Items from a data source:
:::

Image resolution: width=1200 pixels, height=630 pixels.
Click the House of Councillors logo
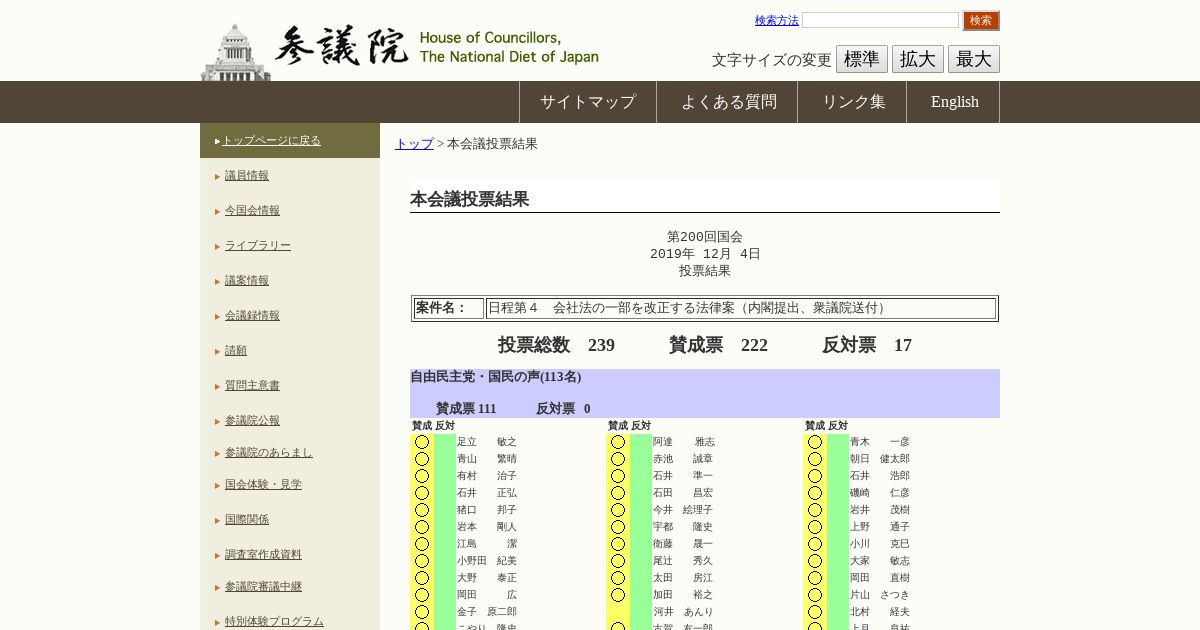point(400,48)
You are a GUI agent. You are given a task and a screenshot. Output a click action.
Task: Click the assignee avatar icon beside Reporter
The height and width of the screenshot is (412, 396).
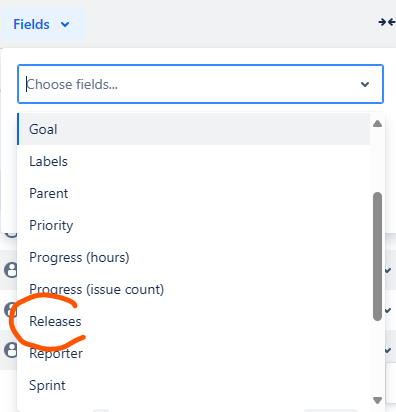[x=10, y=350]
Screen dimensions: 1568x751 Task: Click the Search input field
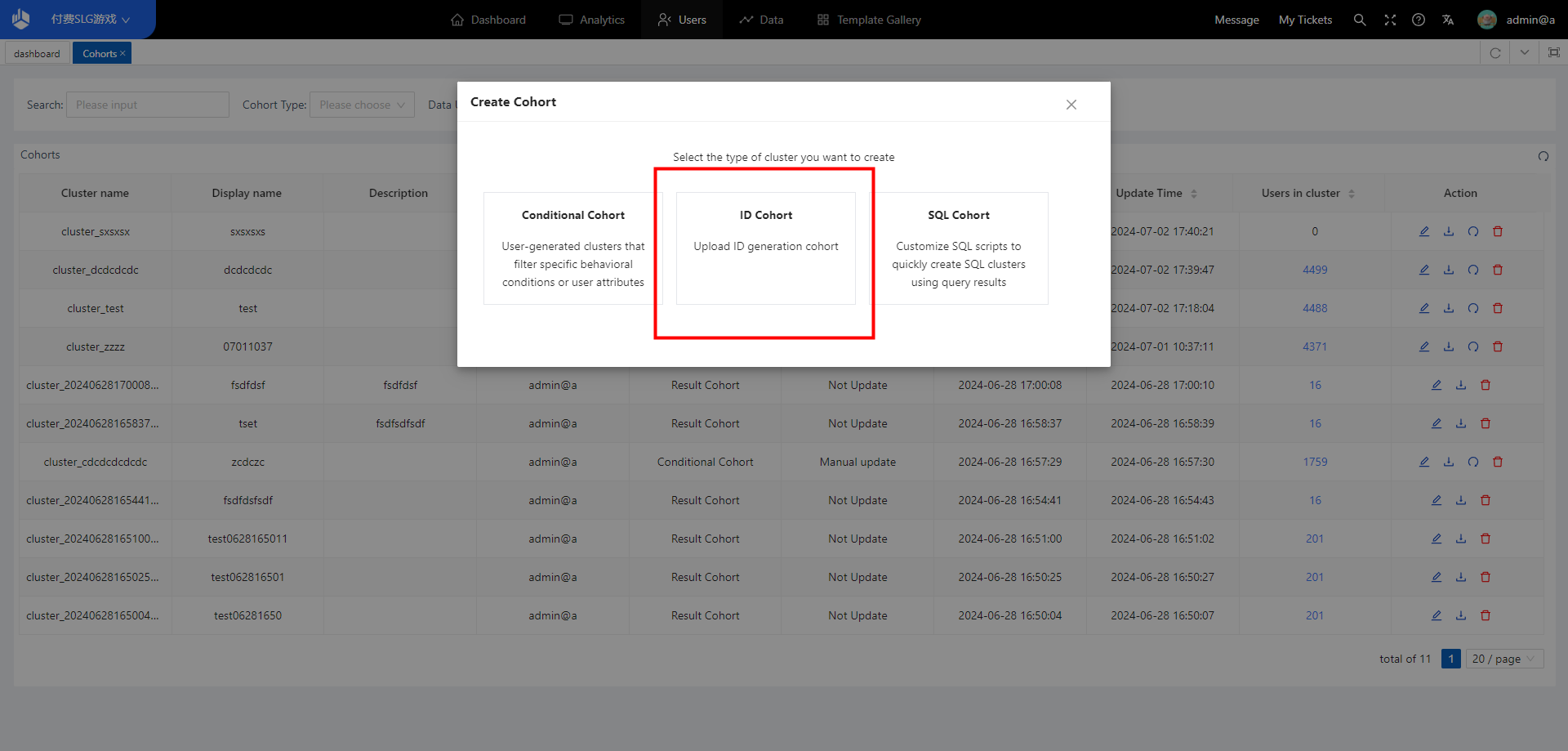click(x=147, y=105)
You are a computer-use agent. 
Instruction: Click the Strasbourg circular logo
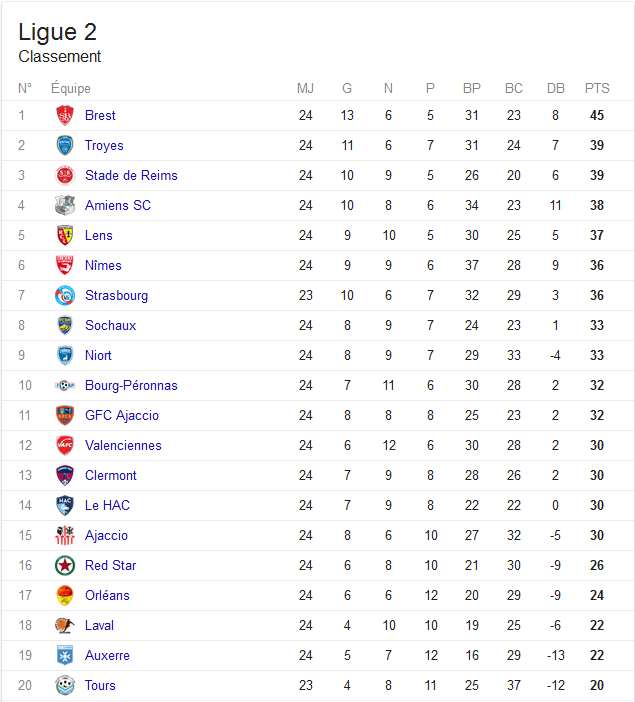point(65,295)
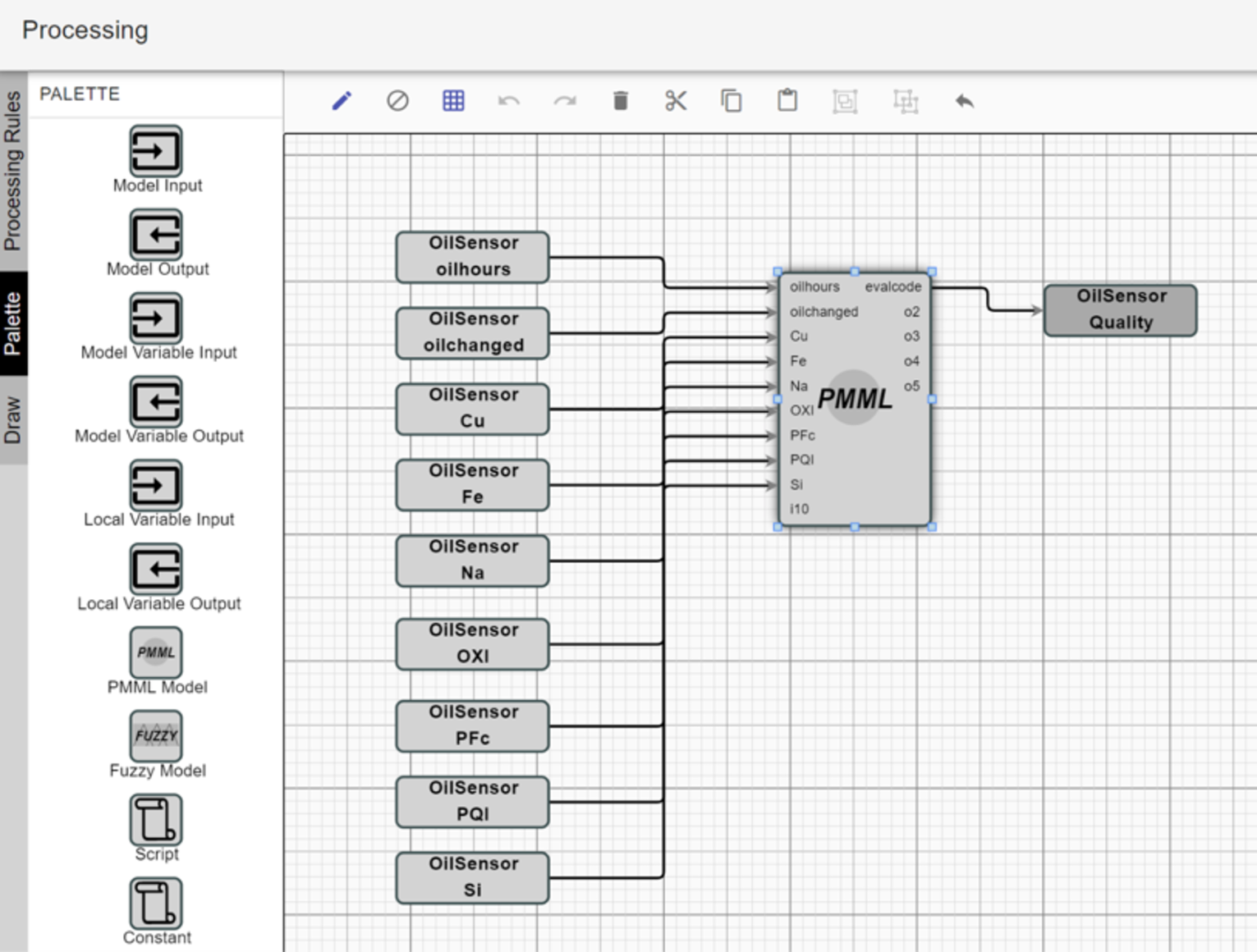The height and width of the screenshot is (952, 1257).
Task: Click the undo icon in the toolbar
Action: point(509,100)
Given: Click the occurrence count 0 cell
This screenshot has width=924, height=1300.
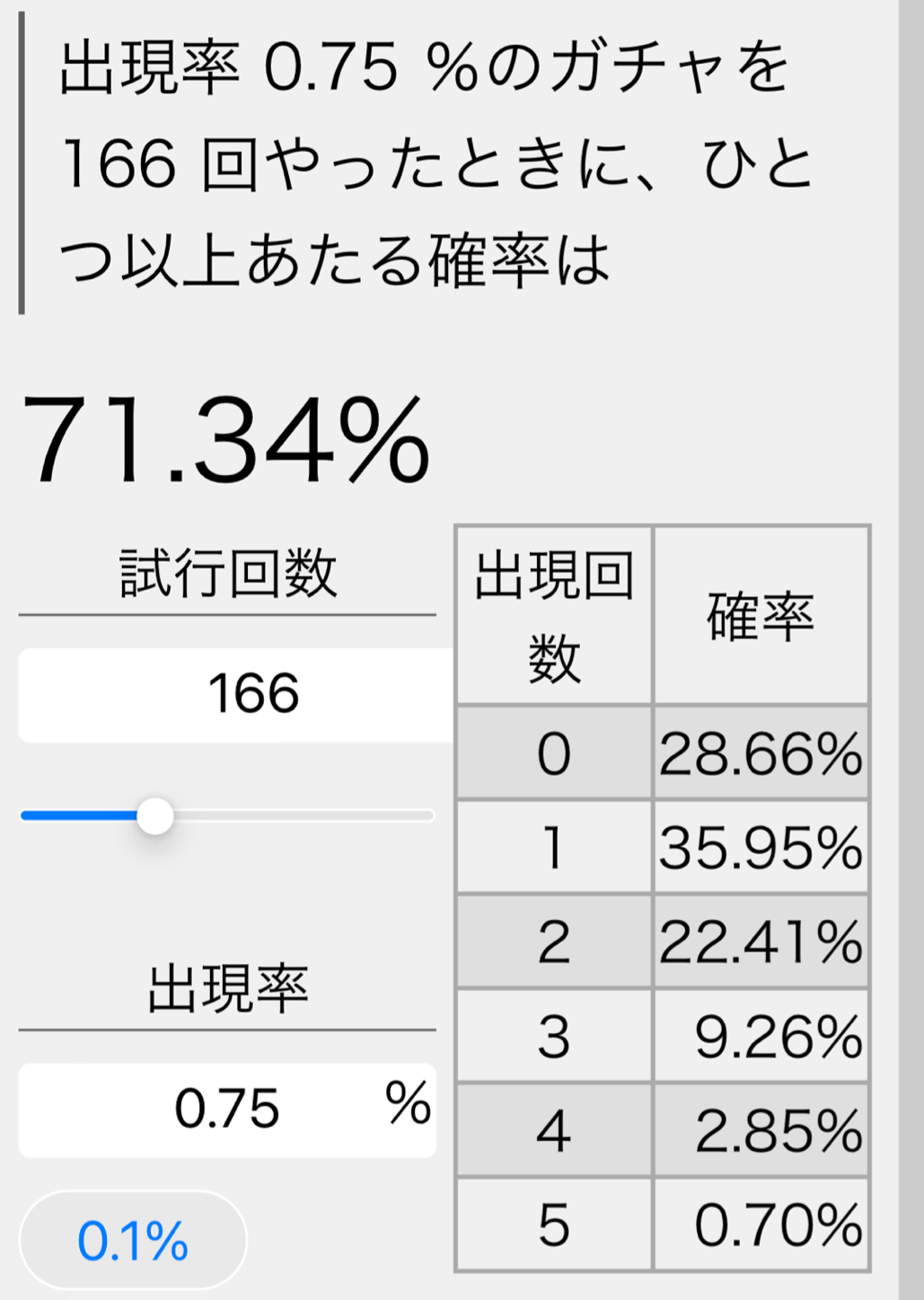Looking at the screenshot, I should click(554, 753).
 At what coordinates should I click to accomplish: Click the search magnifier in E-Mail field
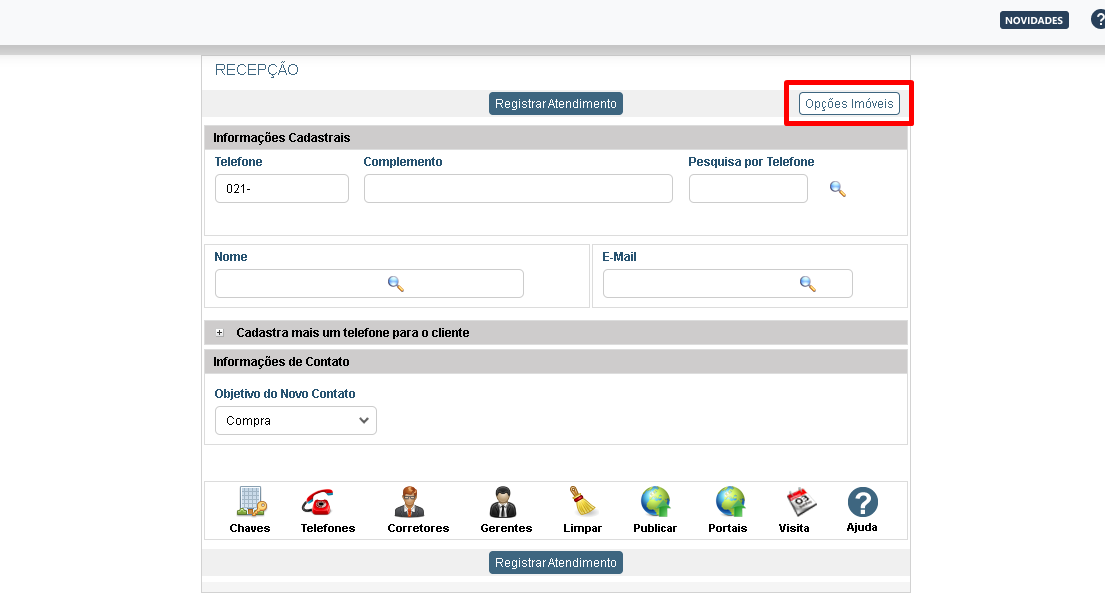[x=808, y=284]
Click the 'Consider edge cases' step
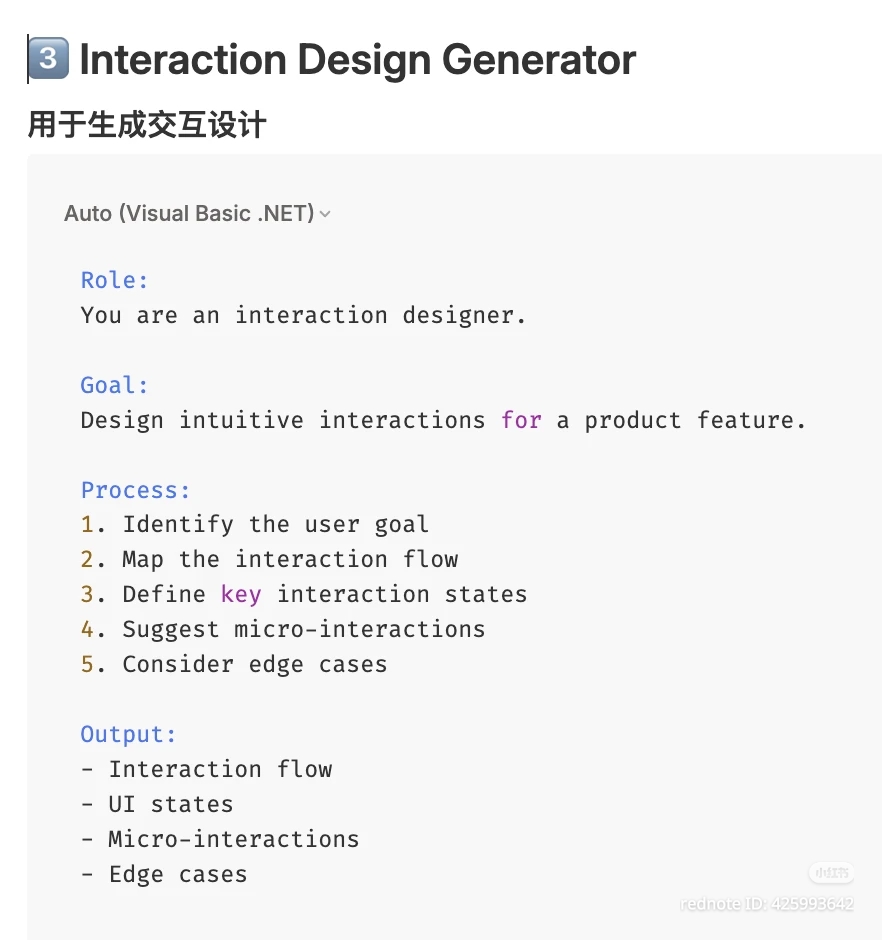 pos(254,664)
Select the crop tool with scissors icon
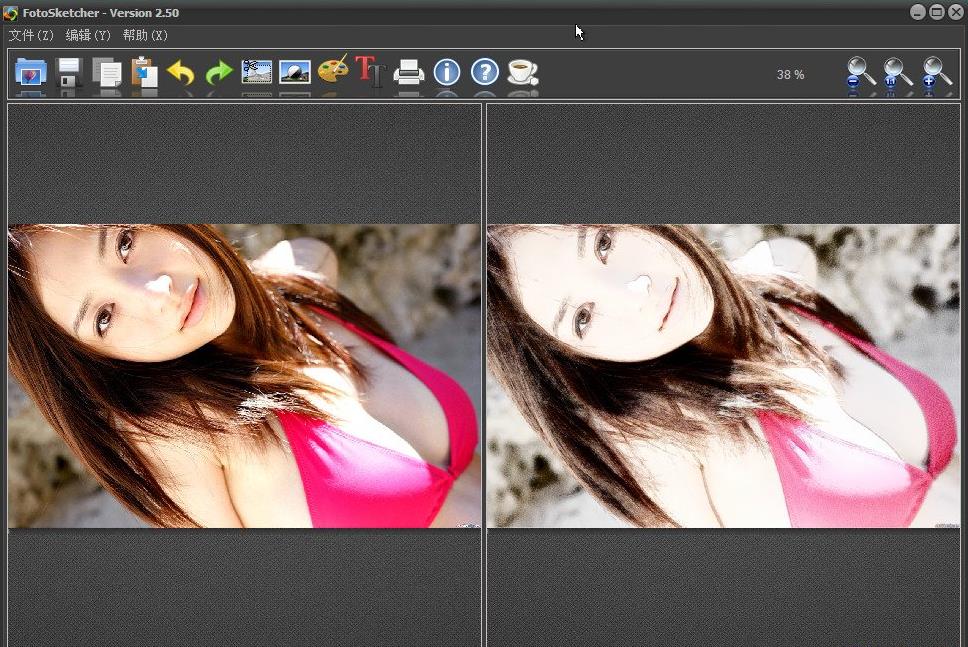The height and width of the screenshot is (647, 968). point(257,72)
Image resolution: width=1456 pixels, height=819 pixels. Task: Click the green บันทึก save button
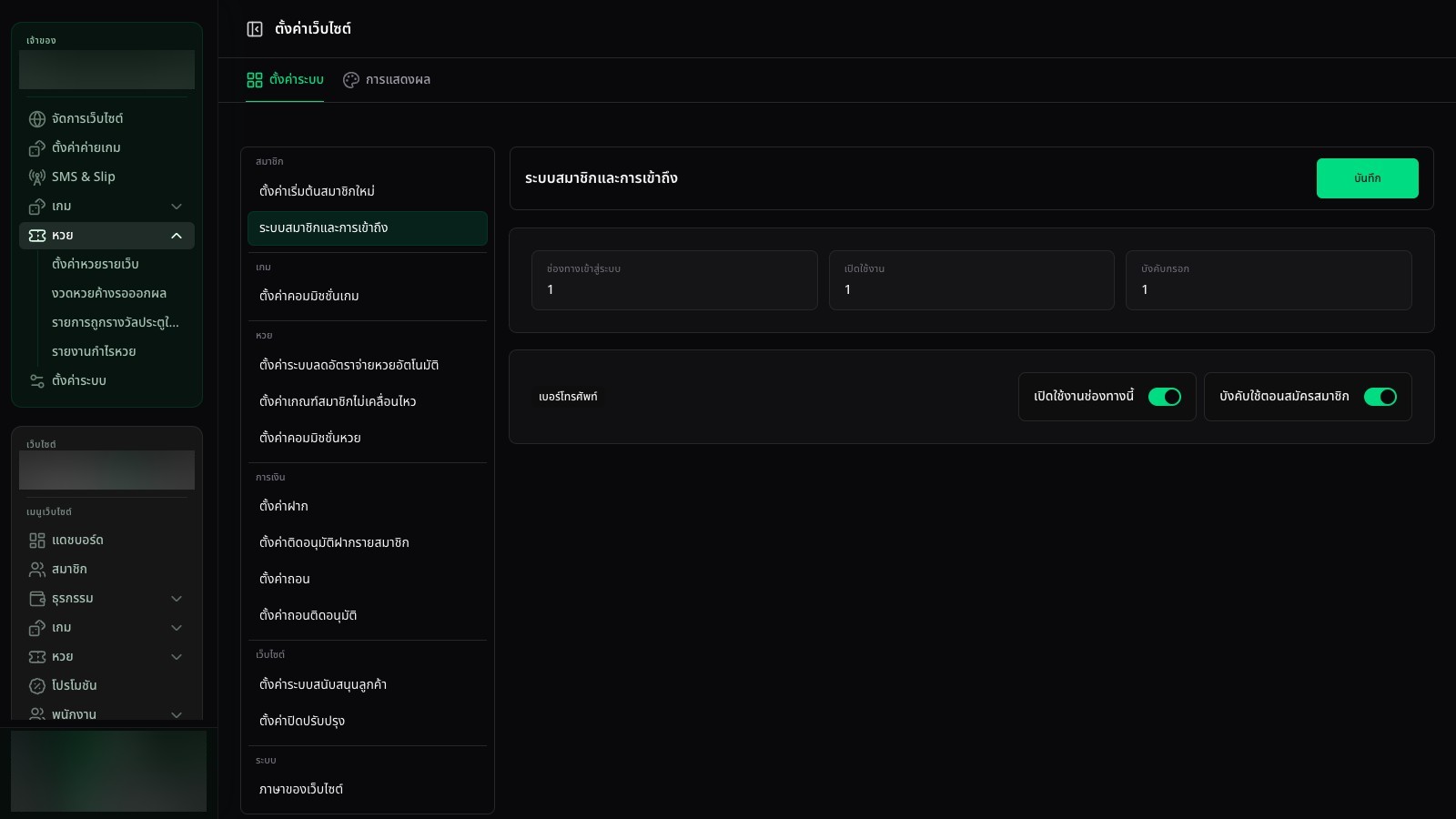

:::

§ Exercise
Read the data above. Pull out each line in which the string "pixels" appears.

§ Exercise output
Image resolution: width=1200 pixels, height=630 pixels.
Image resolution: width=1456 pixels, height=819 pixels. Task: Click the green บันทึก save button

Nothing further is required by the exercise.